For Clara, her life while she grew up was very peaceful, "Clara's adolescence past calmly in her parents large house with its three court yards. She was spoiled to death... With the most tender of intentions." (page 78) This led her to be calm, peaceful, and unselfish, which showed later in her life. An example is when she help the gardener, "Clara took out her slate from her apron pocket...Clara told him what to do and won 80 pesos." (Page 78) Even when she has grown up, she manages to help or tried to, other people thanks to her skills. Before the major earthquake stroked she said, "there's going to be an earthquake! Clara announced.... this time its going to be different. There will be thousands dead." (Page 158) She said this in hope that people would prepare for it, thus minimizing the casualties. On the other hand, Nicholas has a different perspective on his spiritualities, " Nicholas interest in supernatural things begun years earlier...but it soon became abundantly clear that he had not the slightest talent for Clairvoyance.....Tarots Cards and the I Ching." (page 187-188) Showing that he failed at normal attempts at spiritual ideas of her mother. But still thought it could be useful for himself. We see him taking an advantage of his spiritualities when "Nicholas has established another academy for uniting himself with nothingness and that he had been so successful that he had the wealth that had not been able to with his balloon or sandwiches." (page 300) This selfishness is a sharp contrast to the selflessness that Clara showed.
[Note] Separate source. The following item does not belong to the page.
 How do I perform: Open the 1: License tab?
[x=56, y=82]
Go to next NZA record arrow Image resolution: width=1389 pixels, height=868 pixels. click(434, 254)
Another example of two people who have different ideas of spiritualities, which causes them to act differently, can be found in Siddhartha. Siddhartha and Govinda were very close friends, but they parted ways because of different ideas. Siddhartha believed that to find enlightenment he had to make a journey alone and learn. This is evident when he leaves the Samanas "This is why I'm continuing my wandering.... to obtain my goal alone or to die." (Page 19) This journey is very important to Siddhartha and he has decided that only he can teach himself. He does not think the doctrine of others is useful for his journey. This is seen when "That I have become distrustful and weary of teaching and learning...from teachers." (Page 13) These beliefs in self-discovery led him to join the Samanas " You all go to the forest and be a Samana… to the gods together." (page 7) Much later in his life he would strike out on his own when he became a ferryman by the side of the river, "I shall remain by this river… at the time a friendly ferryman took me across." (page 54) Again spending time for self-discovery. This is completely different from Govinda's belief in learning from doctrine. We see this when Govinda meets Siddhartha as the wise man and asks, "do you have a doctrine? Do you have a faith, or a body of knowledge that you follow that helps you live and act properly?" (page 75) This need for a doctrine is so important to him that he asks for a doctrine on another occasion, "Give me something to accompany me on my path." (page 80) He believes that it is essential for him to learn from others, that earlier in his life he parted from Siddhartha in favor to staying with the Samnas, "When Siddhartha…in which Govinda remained behind." (pg 20) Also, he approaches Siddhartha for knowledge later in his life, "but I have never ceased to seek… to be my destiny." (page 74) This is completely against what Siddhartha believed.

This contrast in beliefs leads characters to act in completely different manners. There is a drastic difference between Clara's charitable nature and Nichola's capitalistic ideals, or between Siddhartha's quest of self-discovery and Govinda's reliance upon doctrine. These differences are found between mother and son, and between two very good friends. In all cases though, their beliefs of spirituality determined the actions that they took. Some were successful, such as Siddhartha, who found enlightenment, or Nicholas, who became very rich. Others were not successful, such as Govinda, who never achieved enlightenment. This reliance on their beliefs to guide their actions makes their spiritual beliefs all the more important to each character. This is true for the whole world, as spirituality has been involved with almost everything about our humanity, from the very beginning of our civilizations.